Кристина тоже первые три месяца провела в больнице, отчаянно боролась за жизнь и победила. Кэтрин похоронила своего младенца сына, а затем каждый день приходила в Гринвичскую мемориальную больницу и сидела у инкубатора, где содержалось ее дитя. При рождении Кристина весила один килограмм двести граммов, но крепко вцепилась в жизнь и не выпускала ее из своих ручонок.

— Если бы вы знали, детектив О'Мэлли, — вздохнула Кэтрин Синклер. Ее глаза были застланы туманом, а пальцы неистово теребили поношенный хлопчатобумажный плед, лежащий на коленях. — Я следила за каждым ее вдохом, думая, что он будет последним. Я прислушивалась к ней, наблюдала, как она хватает ротиком воздух, как эти вдохи и выдохи становятся все короче и короче, а перерывы между ними все длиннее и длиннее, и мне казалось, что я, наверное, сойду с ума. Вот еще один вдох… Но она все же выкарабкалась. Мы забрали ее домой как раз в день ее рождения, когда ей исполнилось четыре месяца. Она весила тогда уже три шестьсот. — Кэтрин улыбнулась. — И она выросла такая хорошенькая. Ведь правда? — Внезапно Кэтрин Синклер перестала улыбаться, перестала теребить плед и повернулась к окну. — Она выросла такая хорошенькая. Такая аккуратная. И не была диабетиком. Прошло, как будто и не бывало. Она была здоровой, как и любой ребенок в ее возрасте. Даже не болела ветрянкой и другими детскими болезнями, редко простужалась, никогда не болела гриппом. Нельзя было даже поверить, что при рождении она была на волосок от смерти.

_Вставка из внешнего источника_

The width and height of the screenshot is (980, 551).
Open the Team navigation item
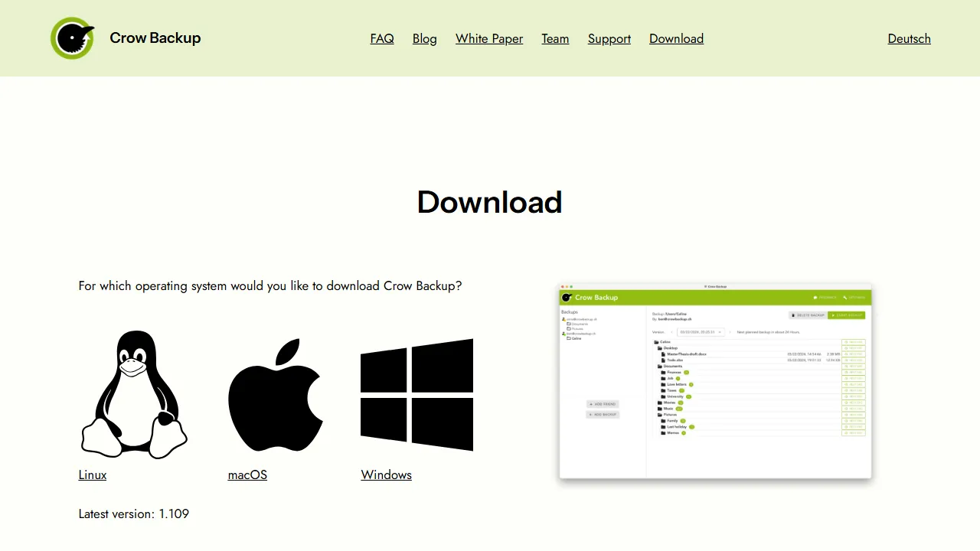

— Нет, конечно, — согласился Спенсер. — Она была немного похожа на вас, — добавил он, пытаясь — но, со всей очевидностью, напрасно — как-то утешить бедную женщину.

— За первые семь лет жизни, — продолжала Кэтрин после некоторой паузы, — наш единственный ребенок был избалован так, что вы не можете себе вообразить.

— Я могу вообразить, миссис Синклер, — отозвался Спенсер.

— У нее были две гувернантки. В четыре года она начала заниматься на фортепиано (у нее был свой большой рояль фирмы «Стенвей»), а в пять — балетом и гимнастикой. В семь она захотела учиться играть на скрипке, так что мы с мужем купили ей лучший инструмент, который можно было достать. Она училась верховой езде, у нее была своя лошадь в конюшне, которую мы построили позади нашего имения. Мой муж был очень преуспевающим бизнесменом, и я тоже, когда выходила замуж, была с деньгами. Моя мать была очень богата.

— Я это знаю, — сказал Спенсер.

— Все в ней души не чаяли. Я все время кружила над ней, где-то сзади в пространстве, она мне была постоянно нужна, мне то и дело хотелось ее видеть. Я подходила к ней, когда она, например, играла Моцарта, и начинала покрывать ее лицо поцелуями. Она увертывалась от них, тут же стирала их следы, а я не обращала на это никакого внимания. Она была моим единственным ненаглядным ребенком — вы можете вообразить, как я ее любила?